Excerpts from a dataset:
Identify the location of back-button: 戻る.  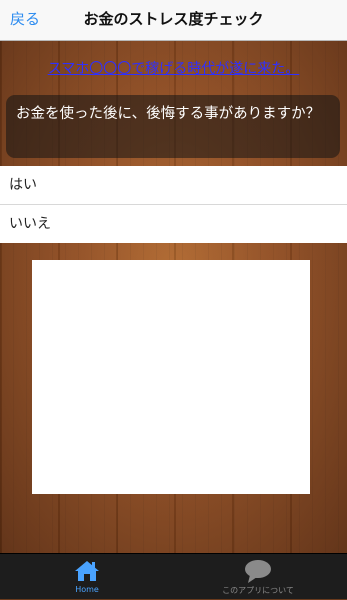
(25, 20).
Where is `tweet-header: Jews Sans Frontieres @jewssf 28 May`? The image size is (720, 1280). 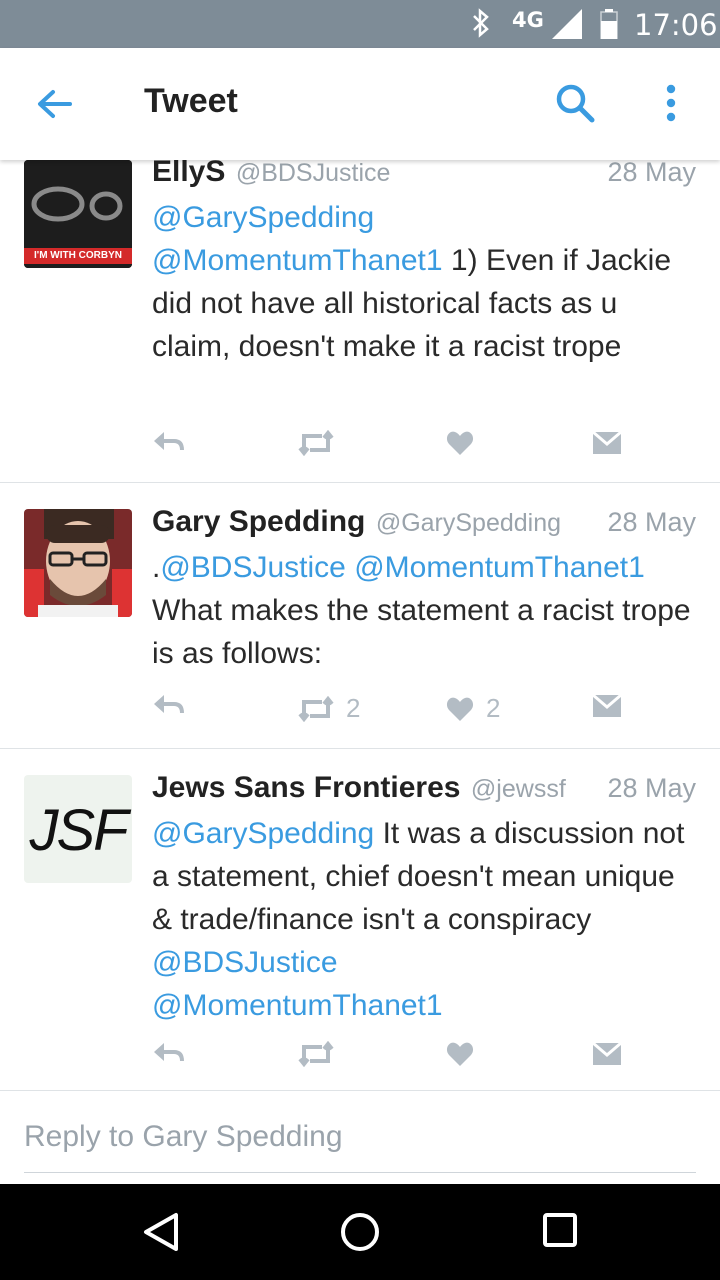 tweet-header: Jews Sans Frontieres @jewssf 28 May is located at coordinates (424, 791).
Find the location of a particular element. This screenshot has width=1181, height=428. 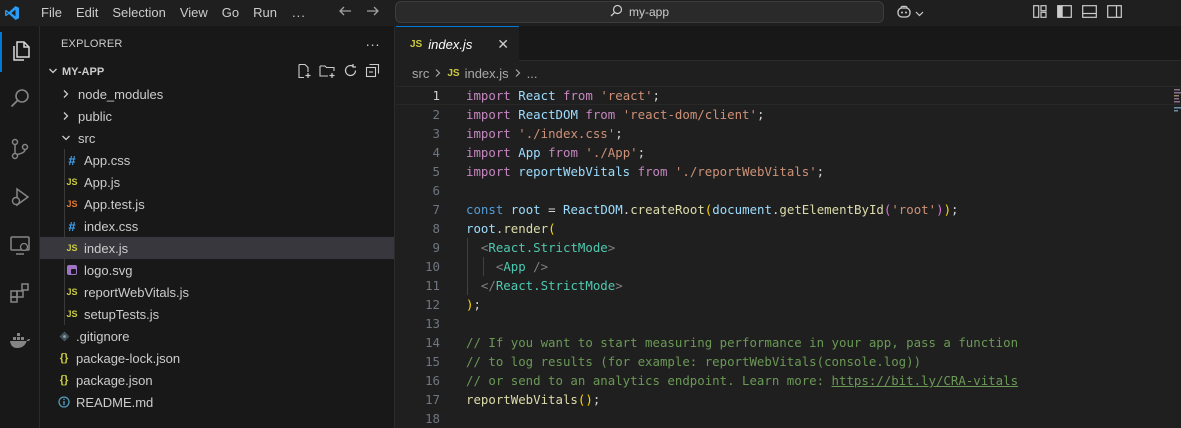

menu-go: Go is located at coordinates (230, 13).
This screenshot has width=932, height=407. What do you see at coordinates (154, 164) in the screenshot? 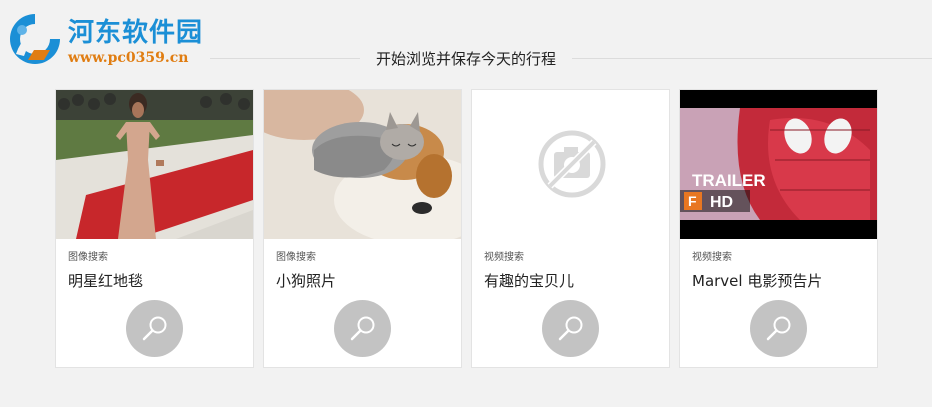
I see `red-carpet-thumbnail` at bounding box center [154, 164].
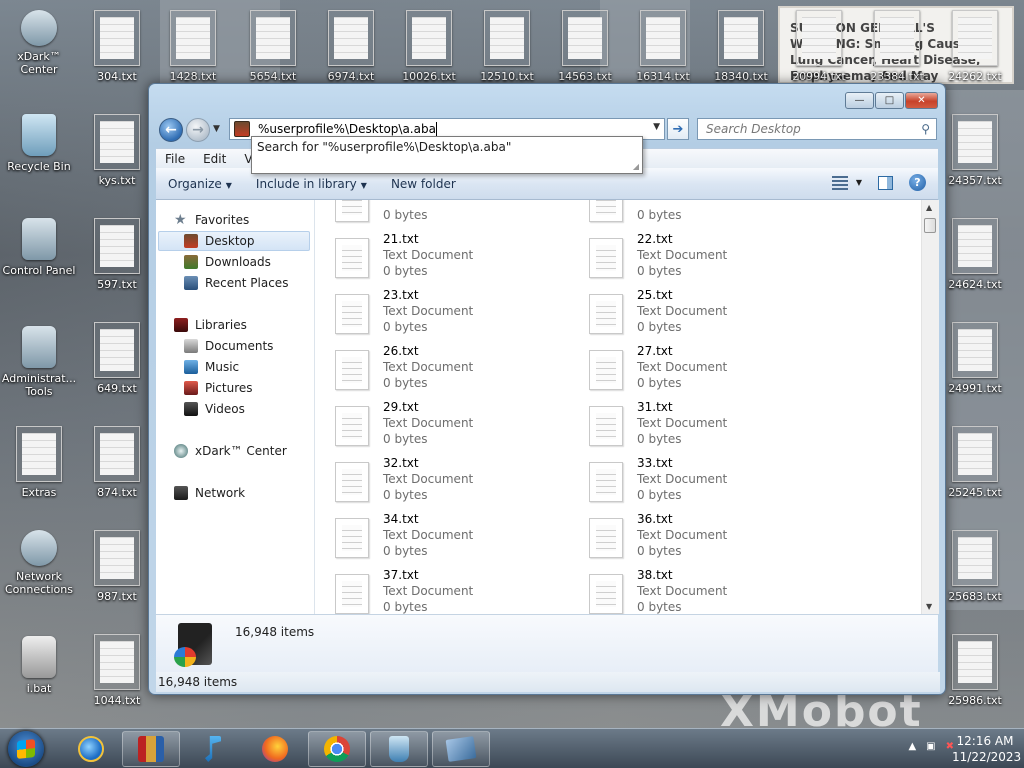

**Instructions to follow**
Please lay out everything from the line containing "This screenshot has width=932, height=407." down to the end of the rows as a Markdown table with the columns No. and Line, one numbered entry per line. Skip blank lines and leave the pictures out.

**Answer to the problem**
| No. | Line |
|---|---|
| 1 | This screenshot has width=932, height=407. What do you see at coordinates (154, 164) in the screenshot?  |
| 2 | I see `red-carpet-thumbnail` at bounding box center [154, 164]. |